─── Material for this exercise
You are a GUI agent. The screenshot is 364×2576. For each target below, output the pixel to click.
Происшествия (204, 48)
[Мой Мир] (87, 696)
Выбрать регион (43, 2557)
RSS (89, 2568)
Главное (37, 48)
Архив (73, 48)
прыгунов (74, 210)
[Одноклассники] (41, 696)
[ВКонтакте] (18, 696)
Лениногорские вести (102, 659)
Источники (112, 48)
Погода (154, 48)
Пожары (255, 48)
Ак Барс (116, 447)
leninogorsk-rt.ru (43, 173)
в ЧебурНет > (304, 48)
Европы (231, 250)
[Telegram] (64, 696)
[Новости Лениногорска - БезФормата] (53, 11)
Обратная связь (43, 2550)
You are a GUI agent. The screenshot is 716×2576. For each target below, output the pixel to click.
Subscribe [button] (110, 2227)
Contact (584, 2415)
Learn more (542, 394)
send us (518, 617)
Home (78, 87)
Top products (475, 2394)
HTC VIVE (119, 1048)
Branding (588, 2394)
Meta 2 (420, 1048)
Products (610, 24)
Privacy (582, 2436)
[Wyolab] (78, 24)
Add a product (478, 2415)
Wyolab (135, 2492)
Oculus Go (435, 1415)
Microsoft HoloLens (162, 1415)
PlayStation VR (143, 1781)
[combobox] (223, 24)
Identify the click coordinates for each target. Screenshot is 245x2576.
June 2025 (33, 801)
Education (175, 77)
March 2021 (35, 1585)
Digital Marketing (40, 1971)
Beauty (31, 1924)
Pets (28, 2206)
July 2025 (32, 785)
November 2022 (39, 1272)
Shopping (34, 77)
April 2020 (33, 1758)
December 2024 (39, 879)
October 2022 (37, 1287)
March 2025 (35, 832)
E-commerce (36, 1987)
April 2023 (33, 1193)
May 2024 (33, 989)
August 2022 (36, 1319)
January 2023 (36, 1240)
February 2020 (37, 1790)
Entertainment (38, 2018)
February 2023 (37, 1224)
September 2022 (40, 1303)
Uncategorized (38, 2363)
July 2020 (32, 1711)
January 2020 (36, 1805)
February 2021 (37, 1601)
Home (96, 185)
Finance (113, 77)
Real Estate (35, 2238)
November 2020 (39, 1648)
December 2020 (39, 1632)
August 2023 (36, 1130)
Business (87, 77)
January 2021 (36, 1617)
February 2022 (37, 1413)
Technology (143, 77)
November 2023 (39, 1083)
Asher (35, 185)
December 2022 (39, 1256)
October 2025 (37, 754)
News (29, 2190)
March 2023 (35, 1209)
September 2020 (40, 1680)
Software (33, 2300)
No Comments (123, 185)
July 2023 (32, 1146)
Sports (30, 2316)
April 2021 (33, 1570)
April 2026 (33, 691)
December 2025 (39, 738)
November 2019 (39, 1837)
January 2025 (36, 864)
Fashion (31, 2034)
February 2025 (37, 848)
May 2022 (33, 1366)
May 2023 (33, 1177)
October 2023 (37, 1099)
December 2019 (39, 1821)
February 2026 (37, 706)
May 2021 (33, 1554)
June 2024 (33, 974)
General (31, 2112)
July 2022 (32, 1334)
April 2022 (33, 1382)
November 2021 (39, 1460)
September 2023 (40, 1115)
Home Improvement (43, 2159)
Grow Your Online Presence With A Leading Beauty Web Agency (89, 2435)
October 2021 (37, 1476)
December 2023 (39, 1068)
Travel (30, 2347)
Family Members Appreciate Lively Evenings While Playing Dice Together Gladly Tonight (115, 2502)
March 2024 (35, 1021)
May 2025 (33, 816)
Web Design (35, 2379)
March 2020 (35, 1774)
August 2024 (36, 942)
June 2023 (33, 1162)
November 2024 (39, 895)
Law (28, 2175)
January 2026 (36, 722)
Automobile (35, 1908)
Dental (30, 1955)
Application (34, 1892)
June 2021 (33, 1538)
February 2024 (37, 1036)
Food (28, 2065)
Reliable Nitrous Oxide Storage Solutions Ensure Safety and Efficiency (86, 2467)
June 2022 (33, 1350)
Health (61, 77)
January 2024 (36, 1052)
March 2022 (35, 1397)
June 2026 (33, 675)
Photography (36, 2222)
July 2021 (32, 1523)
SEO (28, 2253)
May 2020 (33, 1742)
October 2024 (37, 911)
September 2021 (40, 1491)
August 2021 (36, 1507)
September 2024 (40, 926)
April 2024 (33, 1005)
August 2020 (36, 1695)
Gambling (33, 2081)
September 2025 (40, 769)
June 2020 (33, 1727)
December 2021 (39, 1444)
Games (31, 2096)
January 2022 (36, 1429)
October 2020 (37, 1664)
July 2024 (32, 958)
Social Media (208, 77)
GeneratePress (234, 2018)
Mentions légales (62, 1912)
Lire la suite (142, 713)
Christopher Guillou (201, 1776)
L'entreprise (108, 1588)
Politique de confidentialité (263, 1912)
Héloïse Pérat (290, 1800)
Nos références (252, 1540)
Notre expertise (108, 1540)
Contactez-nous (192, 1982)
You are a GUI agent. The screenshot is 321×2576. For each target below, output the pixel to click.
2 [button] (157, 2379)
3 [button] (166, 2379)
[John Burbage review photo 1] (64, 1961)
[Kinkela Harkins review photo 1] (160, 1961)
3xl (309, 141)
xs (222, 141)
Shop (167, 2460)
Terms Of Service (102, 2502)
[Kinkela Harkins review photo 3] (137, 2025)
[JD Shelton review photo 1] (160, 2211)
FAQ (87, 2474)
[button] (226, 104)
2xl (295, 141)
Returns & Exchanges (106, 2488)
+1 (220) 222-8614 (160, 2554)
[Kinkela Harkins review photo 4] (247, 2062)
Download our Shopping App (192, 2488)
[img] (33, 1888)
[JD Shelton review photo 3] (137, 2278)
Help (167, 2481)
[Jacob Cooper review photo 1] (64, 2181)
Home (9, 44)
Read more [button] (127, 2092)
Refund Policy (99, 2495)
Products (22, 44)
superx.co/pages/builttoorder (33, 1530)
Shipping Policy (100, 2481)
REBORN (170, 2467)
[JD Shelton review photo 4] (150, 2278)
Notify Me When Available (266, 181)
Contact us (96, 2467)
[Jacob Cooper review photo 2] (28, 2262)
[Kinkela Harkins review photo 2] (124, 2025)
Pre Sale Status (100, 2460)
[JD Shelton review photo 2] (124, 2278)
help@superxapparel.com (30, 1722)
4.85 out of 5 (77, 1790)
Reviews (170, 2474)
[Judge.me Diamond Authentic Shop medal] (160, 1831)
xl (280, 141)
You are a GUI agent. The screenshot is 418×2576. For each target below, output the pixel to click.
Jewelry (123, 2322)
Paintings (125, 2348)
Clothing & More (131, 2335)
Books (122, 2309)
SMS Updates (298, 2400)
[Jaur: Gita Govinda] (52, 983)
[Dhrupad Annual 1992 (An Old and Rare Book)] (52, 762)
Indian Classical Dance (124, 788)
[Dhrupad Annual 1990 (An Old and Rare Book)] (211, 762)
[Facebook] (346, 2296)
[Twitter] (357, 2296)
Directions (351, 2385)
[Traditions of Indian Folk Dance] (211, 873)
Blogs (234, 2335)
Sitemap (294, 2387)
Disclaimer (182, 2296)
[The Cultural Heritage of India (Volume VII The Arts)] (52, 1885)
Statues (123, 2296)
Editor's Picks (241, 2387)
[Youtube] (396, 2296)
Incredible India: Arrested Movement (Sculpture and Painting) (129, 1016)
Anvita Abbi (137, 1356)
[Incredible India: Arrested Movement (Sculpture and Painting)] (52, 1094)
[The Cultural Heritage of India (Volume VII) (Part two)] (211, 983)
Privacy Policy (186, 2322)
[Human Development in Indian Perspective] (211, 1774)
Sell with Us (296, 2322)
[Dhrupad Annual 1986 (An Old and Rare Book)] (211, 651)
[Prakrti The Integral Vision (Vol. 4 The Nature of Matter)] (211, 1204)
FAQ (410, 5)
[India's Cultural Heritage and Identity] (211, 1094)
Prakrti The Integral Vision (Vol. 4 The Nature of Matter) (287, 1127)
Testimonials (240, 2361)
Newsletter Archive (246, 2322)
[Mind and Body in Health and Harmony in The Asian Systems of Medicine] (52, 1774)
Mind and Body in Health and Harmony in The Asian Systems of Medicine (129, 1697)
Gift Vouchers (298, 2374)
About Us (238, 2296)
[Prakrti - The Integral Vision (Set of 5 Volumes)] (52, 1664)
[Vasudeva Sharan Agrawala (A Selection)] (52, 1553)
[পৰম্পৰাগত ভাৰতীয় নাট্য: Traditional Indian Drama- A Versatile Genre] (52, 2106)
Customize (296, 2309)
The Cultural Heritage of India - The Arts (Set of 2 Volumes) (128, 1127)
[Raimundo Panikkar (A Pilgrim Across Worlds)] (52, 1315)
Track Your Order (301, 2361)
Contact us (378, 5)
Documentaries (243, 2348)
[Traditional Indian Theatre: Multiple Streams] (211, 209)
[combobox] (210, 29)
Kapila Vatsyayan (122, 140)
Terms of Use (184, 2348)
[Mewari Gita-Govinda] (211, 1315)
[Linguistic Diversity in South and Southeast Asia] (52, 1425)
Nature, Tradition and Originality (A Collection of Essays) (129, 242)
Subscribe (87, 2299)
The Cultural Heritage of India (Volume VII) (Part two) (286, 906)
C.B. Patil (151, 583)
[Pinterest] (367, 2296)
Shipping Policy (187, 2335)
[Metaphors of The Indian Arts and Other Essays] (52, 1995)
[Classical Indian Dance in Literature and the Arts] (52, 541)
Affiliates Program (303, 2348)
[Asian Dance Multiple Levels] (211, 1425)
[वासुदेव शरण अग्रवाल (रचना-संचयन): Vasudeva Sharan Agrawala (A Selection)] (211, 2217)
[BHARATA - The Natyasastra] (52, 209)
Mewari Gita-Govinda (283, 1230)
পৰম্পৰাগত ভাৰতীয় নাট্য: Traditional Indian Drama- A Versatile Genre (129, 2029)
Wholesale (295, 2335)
──────
» **The problem**: From the first line of the data through the line with "December 2022 (39, 1256)", quote each line exactly and add nothing else.

» **Response to the task**:
You are a GUI agent. The screenshot is 364×2576. For each target below, output the pixel to click.
Происшествия (204, 48)
[Мой Мир] (87, 696)
Выбрать регион (43, 2557)
RSS (89, 2568)
Главное (37, 48)
Архив (73, 48)
прыгунов (74, 210)
[Одноклассники] (41, 696)
[ВКонтакте] (18, 696)
Лениногорские вести (102, 659)
Источники (112, 48)
Погода (154, 48)
Пожары (255, 48)
Ак Барс (116, 447)
leninogorsk-rt.ru (43, 173)
в ЧебурНет > (304, 48)
Европы (231, 250)
[Telegram] (64, 696)
[Новости Лениногорска - БезФормата] (53, 11)
Обратная связь (43, 2550)
You are a GUI agent. The screenshot is 716×2576. For each target below, output the pixel to click.
Subscribe [button] (110, 2227)
Contact (584, 2415)
Learn more (542, 394)
send us (518, 617)
Home (78, 87)
Top products (475, 2394)
HTC VIVE (119, 1048)
Branding (588, 2394)
Meta 2 (420, 1048)
Products (610, 24)
Privacy (582, 2436)
[Wyolab] (78, 24)
Add a product (478, 2415)
Wyolab (135, 2492)
Oculus Go (435, 1415)
Microsoft HoloLens (162, 1415)
PlayStation VR (143, 1781)
[combobox] (223, 24)
Identify the click coordinates for each target. Screenshot is 245x2576.
June 2025 (33, 801)
Education (175, 77)
March 2021 (35, 1585)
Digital Marketing (40, 1971)
Beauty (31, 1924)
Pets (28, 2206)
July 2025 (32, 785)
November 2022 (39, 1272)
Shopping (34, 77)
April 2020 (33, 1758)
December 2024 (39, 879)
October 2022 (37, 1287)
March 2025 (35, 832)
E-commerce (36, 1987)
April 2023 (33, 1193)
May 2024 (33, 989)
August 2022 (36, 1319)
January 2023 (36, 1240)
February 2020 (37, 1790)
Entertainment (38, 2018)
February 2023 (37, 1224)
September 2022 (40, 1303)
Uncategorized (38, 2363)
July 2020 (32, 1711)
January 2020 (36, 1805)
February 2021 (37, 1601)
Home (96, 185)
Finance (113, 77)
Real Estate (35, 2238)
November 2020 (39, 1648)
December 2020 (39, 1632)
August 2023 (36, 1130)
Business (87, 77)
January 2021 (36, 1617)
February 2022 (37, 1413)
Technology (143, 77)
November 2023 (39, 1083)
Asher (35, 185)
December 2022 (39, 1256)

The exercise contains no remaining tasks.